Across Asia Pacific (APAC), businesses and consumers alike are watching. At the end of last year, the World Economic Forum estimated that generative AI will add $76 billion to the Australian economy by 2030 and unlock as much as $1.1 trillion to Japan’s productive capacity. Accenture’s Life Trends 2024 report has also found that 81% of people in APAC are ‘familiar’ with conversational AI. We are witnessing the early tremors of a technological, societal, and economic earthquake.
To a large extent, the economic potential of generative AI, combined with its near-unprecedented mass market awareness, has brought about a fizz of excitement and positivity around the technology. But the whole reality is a lot more complicated than that. The ability to face this reality could prove the difference between the businesses that ride the wave of AI’s potential and those that will be swept underneath it.
At the root of the problem is a growing unease: Many people feel technology is happening to them rather than for them. For instance, almost a third (31%) of APAC consumers said that technology “complicates life just as much as it simplifies it". Breathless proclamations about the potential of AI are being heard in a context where nearly half (45%) of APAC consumers already feel that technology is “moving at an overwhelming pace".
As a result, consumers are becoming more wary of technology and changing how they use it. Thirty-six percent of APAC consumers said it was “more important than ever to apply critical thinking regarding what technology to use, and how".
We should be honest about how we arrived here to break away from cynicism and make the most out of generative AI’s undoubted potential. Repeated, formulaic hype cycles around technology innovations have damaged the logical link between technological progress and societal advancement. Rightly or wrongly, too many tech promises are seen to have been hollow. And perhaps that’s understandable. After all, we’re not yet meeting up for dinner in the metaverse and VR remains stubbornly outside of the mass market.
Whether all of those perceived disappointments are fair and accurate is up for debate. But what’s undeniable is that the repeated hype cycles have left too many individuals feeling like passengers riding technological advancements.
Businesses have a significant role to play in remedying this problem. Most APAC consumers expect companies to address their evolving needs during disruptions. And AI is most certainly a disruption.
- - -
# Tasks to carry out
**1.** Reproduce the passage on generative AI in Asia Pacific word for word, from "To a large extent, the" to "swept underneath it.".
**2.** Answer these questions using the passage on generative AI in Asia Pacific:
(a) How much does the World Economic Forum estimate generative AI will add to the Australian economy by 2030?
(b) What share of APAC consumers feel technology is "moving at an overwhelming pace"?
(c) What percentage of APAC consumers said it was "more important than ever to apply critical thinking regarding what technology to use, and how"?
The material after this point comes from a different source.

# Recorded data
- - -
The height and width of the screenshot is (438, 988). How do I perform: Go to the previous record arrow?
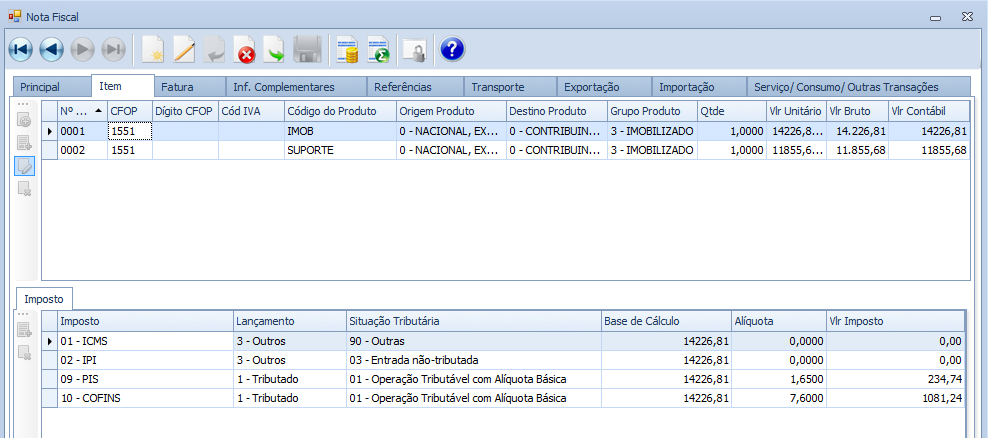[52, 49]
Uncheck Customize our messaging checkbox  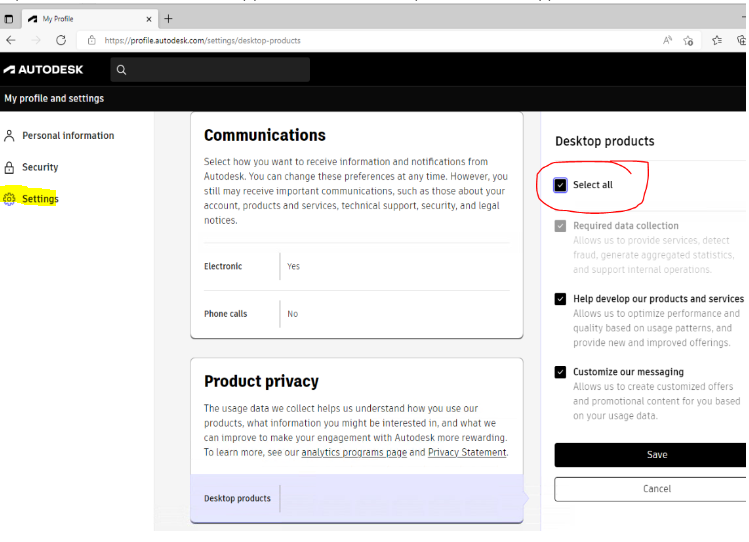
- - -
# Outputs by task
**1.**
To a large extent, the economic potential of generative AI, combined with its near-unprecedented mass market awareness, has brought about a fizz of excitement and positivity around the technology. But the whole reality is a lot more complicated than that. The ability to face this reality could prove the difference between the businesses that ride the wave of AI’s potential and those that will be swept underneath it.

**2.**
(a) $76 billion
(b) Nearly half (45%)
(c) Thirty-six percent